I played Gabriel Knight: Sins of the Fathers back when I was far too young for it, and it stuck with me. As someone who, at the time, primarily associated adventure games with bright colours, humour, and wacky adventures (Monkey Island, King’s Quest, etc.) the moody tale of a struggling novelist investigating a series of paranormal murders in contemporary New Orleans was a bit of a revelation. Solid writing, superb voice-acting, genuinely logical puzzles, realistic locations, all-too-human characters, and a plot that successfully married the real world with a dark, hidden, supernatural side… well, much as other adventures had some of those elements, Gabriel Knight was something special. It was new and exciting and interesting, and I’m not alone in thinking it one of the finest adventures of the 90s – which is saying something, because that was an era with a lot of good adventures.

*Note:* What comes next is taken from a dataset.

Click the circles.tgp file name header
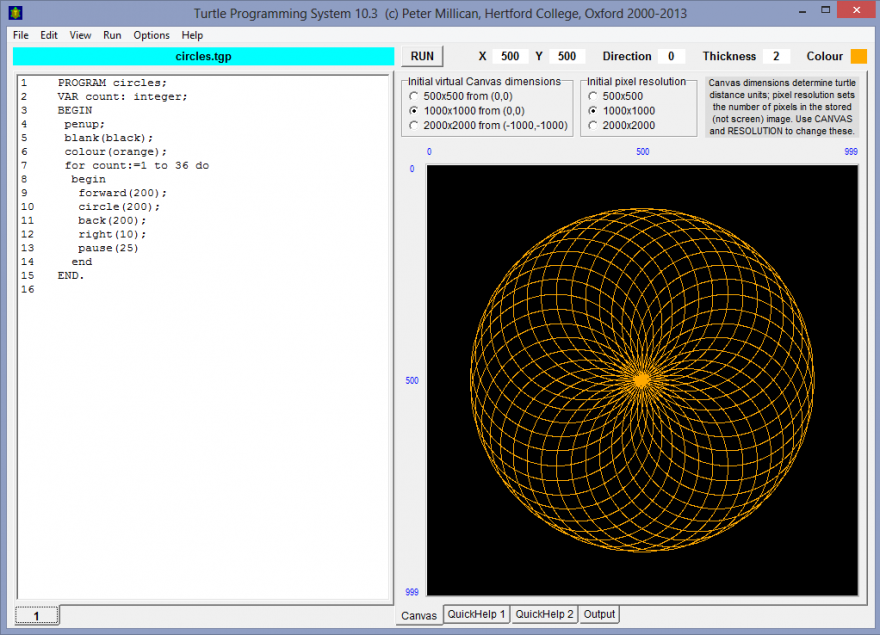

So it’s not really an exaggeration to say that I’ve been wanting to chat with Jane Jensen for almost 20 years. Now, with the release of Gabriel Knight: Sins of the Fathers 20th Anniversary Edition a few short weeks away, I’ve got my chance. I lament that I didn’t quite have time to pick Jane’s brain about all things occult, but that probably wouldn’t have made for a very interesting interview, so it’s perhaps for the best that we stuck to topics like the design of the original game, the reasons behind the remake, hopes for the revival of the franchise, what’s changed and why, and all sorts of other little bits and pieces.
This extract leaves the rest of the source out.